*** RECORDS SUPPLIED Section Begins ***
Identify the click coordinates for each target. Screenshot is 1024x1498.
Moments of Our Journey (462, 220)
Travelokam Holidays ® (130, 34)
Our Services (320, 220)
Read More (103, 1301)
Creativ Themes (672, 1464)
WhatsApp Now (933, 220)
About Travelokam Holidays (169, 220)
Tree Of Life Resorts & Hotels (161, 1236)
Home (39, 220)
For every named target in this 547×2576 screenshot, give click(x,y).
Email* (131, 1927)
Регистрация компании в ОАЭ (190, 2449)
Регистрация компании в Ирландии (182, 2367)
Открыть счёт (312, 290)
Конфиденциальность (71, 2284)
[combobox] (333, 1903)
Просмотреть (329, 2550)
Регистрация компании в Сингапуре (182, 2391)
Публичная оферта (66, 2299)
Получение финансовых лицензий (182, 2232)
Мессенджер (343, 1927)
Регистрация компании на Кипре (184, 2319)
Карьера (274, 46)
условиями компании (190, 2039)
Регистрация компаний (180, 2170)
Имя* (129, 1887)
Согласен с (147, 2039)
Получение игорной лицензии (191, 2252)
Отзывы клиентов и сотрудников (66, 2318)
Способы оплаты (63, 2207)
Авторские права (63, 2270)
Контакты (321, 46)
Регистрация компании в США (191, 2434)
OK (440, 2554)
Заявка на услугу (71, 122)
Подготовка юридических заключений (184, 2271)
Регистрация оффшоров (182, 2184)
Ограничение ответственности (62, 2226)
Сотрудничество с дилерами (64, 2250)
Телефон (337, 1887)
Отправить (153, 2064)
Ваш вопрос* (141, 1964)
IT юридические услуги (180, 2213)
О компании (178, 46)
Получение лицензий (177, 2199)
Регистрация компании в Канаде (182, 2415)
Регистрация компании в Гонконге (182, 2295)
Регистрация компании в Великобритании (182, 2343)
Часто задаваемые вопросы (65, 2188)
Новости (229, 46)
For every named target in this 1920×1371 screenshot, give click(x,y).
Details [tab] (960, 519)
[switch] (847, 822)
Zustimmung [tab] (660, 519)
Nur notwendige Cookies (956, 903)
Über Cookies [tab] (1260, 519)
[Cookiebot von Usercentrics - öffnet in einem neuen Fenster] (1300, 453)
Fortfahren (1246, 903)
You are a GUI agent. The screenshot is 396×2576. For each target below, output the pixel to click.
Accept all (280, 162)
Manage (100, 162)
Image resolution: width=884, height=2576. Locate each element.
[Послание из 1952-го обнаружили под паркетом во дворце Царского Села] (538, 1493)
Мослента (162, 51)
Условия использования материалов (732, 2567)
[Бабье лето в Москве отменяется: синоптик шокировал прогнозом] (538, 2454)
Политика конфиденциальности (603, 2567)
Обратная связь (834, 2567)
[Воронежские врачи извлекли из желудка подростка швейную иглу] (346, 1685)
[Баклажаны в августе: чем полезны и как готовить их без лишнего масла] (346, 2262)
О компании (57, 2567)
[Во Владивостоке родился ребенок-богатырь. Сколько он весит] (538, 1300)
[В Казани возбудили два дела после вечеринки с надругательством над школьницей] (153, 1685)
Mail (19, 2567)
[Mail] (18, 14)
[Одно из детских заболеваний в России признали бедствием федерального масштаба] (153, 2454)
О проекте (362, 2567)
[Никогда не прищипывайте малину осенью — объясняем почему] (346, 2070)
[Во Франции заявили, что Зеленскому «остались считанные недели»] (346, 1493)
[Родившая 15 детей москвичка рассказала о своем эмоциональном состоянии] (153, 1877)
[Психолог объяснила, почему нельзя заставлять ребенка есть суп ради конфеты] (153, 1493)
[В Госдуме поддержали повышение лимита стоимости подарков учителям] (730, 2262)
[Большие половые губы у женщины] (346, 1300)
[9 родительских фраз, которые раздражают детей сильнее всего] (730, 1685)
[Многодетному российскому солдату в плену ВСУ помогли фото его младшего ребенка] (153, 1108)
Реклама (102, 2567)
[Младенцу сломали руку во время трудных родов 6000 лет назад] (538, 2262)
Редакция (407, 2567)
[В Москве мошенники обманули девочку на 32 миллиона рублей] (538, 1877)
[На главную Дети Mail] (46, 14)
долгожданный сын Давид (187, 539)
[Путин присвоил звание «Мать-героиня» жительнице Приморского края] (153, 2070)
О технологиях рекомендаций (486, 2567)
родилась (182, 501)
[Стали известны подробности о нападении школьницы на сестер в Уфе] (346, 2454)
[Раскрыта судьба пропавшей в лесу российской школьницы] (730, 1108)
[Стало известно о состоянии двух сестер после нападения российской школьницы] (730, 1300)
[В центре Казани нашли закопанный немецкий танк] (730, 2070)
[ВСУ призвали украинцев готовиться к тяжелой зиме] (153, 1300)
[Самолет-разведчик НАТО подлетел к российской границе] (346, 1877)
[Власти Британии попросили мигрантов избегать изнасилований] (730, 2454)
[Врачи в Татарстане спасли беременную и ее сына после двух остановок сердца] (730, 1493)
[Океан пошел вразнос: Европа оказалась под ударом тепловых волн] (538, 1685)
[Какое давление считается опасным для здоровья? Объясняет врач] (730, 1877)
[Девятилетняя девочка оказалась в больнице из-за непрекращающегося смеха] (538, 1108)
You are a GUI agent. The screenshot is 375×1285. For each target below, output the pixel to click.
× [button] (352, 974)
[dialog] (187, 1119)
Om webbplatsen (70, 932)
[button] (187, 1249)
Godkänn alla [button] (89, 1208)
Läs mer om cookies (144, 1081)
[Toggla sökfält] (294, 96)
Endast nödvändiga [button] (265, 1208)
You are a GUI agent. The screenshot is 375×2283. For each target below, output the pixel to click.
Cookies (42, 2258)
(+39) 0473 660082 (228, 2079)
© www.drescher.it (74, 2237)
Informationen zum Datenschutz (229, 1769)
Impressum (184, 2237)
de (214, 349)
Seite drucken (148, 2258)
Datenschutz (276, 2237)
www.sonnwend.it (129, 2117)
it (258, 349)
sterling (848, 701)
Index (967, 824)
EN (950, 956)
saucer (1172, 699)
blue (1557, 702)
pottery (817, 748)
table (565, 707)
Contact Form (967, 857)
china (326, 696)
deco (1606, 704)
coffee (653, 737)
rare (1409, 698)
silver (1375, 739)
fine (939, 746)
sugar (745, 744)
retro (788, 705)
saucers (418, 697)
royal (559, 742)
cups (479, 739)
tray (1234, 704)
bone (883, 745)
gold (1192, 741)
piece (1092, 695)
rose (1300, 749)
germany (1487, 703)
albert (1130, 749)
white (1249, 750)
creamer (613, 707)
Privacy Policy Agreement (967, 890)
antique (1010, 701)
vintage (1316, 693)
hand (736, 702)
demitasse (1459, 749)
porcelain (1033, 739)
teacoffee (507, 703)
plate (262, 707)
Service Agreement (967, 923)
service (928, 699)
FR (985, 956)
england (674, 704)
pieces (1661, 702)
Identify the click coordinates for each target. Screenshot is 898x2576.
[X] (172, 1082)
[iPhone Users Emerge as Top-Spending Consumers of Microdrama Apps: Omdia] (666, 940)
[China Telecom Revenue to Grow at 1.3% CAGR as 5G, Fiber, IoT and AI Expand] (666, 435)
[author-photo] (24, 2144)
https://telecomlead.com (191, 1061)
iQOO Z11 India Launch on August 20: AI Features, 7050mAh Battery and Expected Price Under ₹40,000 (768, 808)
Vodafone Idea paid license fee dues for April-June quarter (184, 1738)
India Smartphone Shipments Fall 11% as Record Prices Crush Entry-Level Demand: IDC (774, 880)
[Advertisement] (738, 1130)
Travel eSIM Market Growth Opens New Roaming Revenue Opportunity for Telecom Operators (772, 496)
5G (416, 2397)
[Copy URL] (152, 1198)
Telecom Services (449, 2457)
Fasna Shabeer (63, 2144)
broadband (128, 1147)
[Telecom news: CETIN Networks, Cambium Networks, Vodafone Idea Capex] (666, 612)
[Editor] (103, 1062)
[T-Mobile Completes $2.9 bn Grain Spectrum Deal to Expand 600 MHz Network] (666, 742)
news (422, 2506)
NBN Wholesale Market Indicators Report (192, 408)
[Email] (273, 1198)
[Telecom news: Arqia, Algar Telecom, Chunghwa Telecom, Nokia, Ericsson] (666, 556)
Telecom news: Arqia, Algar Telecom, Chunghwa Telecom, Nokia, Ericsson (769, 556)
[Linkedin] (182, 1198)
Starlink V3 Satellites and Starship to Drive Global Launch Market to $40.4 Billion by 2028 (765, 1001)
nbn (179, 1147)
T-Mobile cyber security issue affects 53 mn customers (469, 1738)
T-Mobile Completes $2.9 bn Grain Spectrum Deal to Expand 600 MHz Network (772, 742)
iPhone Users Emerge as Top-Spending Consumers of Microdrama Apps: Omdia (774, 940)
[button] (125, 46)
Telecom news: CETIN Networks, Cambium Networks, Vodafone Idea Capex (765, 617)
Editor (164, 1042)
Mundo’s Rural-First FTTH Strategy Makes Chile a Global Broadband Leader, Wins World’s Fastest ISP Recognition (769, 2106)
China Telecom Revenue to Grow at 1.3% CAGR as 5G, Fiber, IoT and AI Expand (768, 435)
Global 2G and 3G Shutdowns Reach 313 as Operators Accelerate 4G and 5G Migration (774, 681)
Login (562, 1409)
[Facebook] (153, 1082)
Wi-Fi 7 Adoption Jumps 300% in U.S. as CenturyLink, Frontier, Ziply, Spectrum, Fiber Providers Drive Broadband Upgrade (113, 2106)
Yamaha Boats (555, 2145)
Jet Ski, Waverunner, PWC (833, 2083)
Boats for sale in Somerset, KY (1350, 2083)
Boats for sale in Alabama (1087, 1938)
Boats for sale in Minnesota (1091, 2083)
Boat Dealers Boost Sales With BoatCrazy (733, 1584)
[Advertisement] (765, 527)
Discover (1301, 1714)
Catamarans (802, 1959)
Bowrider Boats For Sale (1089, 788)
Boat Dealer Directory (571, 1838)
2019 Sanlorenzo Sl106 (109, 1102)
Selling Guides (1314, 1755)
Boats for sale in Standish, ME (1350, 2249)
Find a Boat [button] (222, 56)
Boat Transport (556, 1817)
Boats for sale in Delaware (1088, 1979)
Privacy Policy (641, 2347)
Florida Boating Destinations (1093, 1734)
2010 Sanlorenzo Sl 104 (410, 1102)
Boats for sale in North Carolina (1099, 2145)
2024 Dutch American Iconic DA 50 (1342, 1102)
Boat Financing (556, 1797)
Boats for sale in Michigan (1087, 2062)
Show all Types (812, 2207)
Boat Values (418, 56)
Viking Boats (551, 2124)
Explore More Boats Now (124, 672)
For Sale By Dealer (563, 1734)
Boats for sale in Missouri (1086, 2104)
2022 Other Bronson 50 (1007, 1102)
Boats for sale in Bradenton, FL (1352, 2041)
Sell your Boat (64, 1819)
*** RECORDS SUPPLIED Section Ends ***
▶ _WORK REQUEST_
Retype, exactly and in full, the lines above from the one containing "условиями компании (190, 2039)" through the one containing "Регистрация компании в Великобритании".

▶ _TASK RESPONSE_
условиями компании (190, 2039)
Регистрация компаний (180, 2170)
Имя* (129, 1887)
Согласен с (147, 2039)
Получение игорной лицензии (191, 2252)
Отзывы клиентов и сотрудников (66, 2318)
Способы оплаты (63, 2207)
Авторские права (63, 2270)
Контакты (321, 46)
Регистрация компании в США (191, 2434)
OK (440, 2554)
Заявка на услугу (71, 122)
Подготовка юридических заключений (184, 2271)
Регистрация оффшоров (182, 2184)
Ограничение ответственности (62, 2226)
Сотрудничество с дилерами (64, 2250)
Телефон (337, 1887)
Отправить (153, 2064)
Ваш вопрос* (141, 1964)
IT юридические услуги (180, 2213)
О компании (178, 46)
Получение лицензий (177, 2199)
Регистрация компании в Канаде (182, 2415)
Регистрация компании в Гонконге (182, 2295)
Регистрация компании в Великобритании (182, 2343)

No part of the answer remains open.